Tibet, nuovo importante ritrovamento fossile

E’ stata trovata una mandibola di un Homo di Denisova di 160mila anni fa all’interno della Baishya Karst Cave, una caverna che si trova  ad un’altitudine di 3.280 metri sull’ Altipiano Tibetano. La nuova scoperta indica che questa specie si è adattata a grandi  altitudini e a condizioni di livelli inferiori di ossigeno, molto prima che arrivassero in questa regione gli uomini moderni. Ne dà notizia uno studio pubblicato su Nature condotto da Jean-Jacques Hublin Max Planck Institute, Lipsia insieme a  Frido Welker, Università di Copenhagen e Max Planck Institute  e Dongju Zhang, Lanzhou University, Lanzhou, China.  Si tratta del  primo rinvenimento-testimonianza di un fossile appartenente a questo antico gruppo umano al di fuori della grotta Denisova, sui Monti Altai  in Siberia, dove nel 2008 fu scoperto un dito mignolo di una cucciola  di “ominino”, insieme ad altri microresti.  
Grazie al buon stato di conservazione dei reperti, allora,  fu possibile fare il sequenziamento del Dna mitocondriale (Svante Pääbo e Johannes Krause, Max Planck Institute for Evolutionary Anthropology, Lipsia) e si scoprì che quel mignolo  apparteneva al rappresentante di una specie ancora sconosciuta di ”ominino”, il cui “ultimo antenato comune con noi sapiens moderni e con i Neanderthal è vissuto addirittura un milione di anni fa”. (“La vita inaspettata” di  Telmo Pievani, ed. Scienza  Idee).

━━━━━━━━━━━━━━━━

* **Cosa farai**
1. Trascrivi dal testo sul fossile del Tibet il tratto che va dalle parole "Grazie al buon" fino alle parole "ed. Scienza  Idee).", comprese.
2. Riscrivi sotto forma di elenco il paragrafo del testo sul fossile del Tibet che comincia con "Grazie al buon stato di conservazione", mantenendone i fatti principali.
3. In base al testo sul fossile del Tibet, indica se ciascuna affermazione è corretta: (a) la mandibola è stata trovata a un'altitudine superiore ai 3.000 metri; (b) il dito mignolo fu scoperto nel 2008; (c) gli uomini moderni arrivarono nella regione prima di questa specie. Per ogni affermazione rispondi sì o no e cita le parole del testo che lo stabiliscono.

* **Dati in ingresso**

━━━━━━━━━━━━━━━━

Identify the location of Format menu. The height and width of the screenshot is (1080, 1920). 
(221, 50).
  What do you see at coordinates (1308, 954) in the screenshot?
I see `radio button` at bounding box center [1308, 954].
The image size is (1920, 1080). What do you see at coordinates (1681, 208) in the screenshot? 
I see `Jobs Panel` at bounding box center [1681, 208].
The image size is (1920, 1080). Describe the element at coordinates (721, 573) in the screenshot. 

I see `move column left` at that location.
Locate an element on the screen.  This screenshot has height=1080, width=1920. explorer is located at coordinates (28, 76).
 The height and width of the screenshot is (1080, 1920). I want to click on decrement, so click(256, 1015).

━━━━━━━━━━━━━━━━

* **Risposte ai compiti**
1.
Grazie al buon stato di conservazione dei reperti, allora,  fu possibile fare il sequenziamento del Dna mitocondriale (Svante Pääbo e Johannes Krause, Max Planck Institute for Evolutionary Anthropology, Lipsia) e si scoprì che quel mignolo  apparteneva al rappresentante di una specie ancora sconosciuta di ”ominino”, il cui “ultimo antenato comune con noi sapiens moderni e con i Neanderthal è vissuto addirittura un milione di anni fa”. (“La vita inaspettata” di  Telmo Pievani, ed. Scienza  Idee).

2.
- Il buono stato di conservazione dei reperti permise di sequenziare il DNA mitocondriale.
- Il lavoro fu svolto da Svante Pääbo e Johannes Krause del Max Planck Institute for Evolutionary Anthropology di Lipsia.
- Si scoprì che il mignolo apparteneva a una specie di "ominino" ancora sconosciuta.
- L'ultimo antenato comune di questa specie con i sapiens moderni e con i Neanderthal visse un milione di anni fa.
- La fonte citata è "La vita inaspettata" di Telmo Pievani.

3.
(a) Sì: "ad un’altitudine di 3.280 metri".
(b) Sì: "dove nel 2008 fu scoperto un dito mignolo".
(c) No: "molto prima che arrivassero in questa regione gli uomini moderni".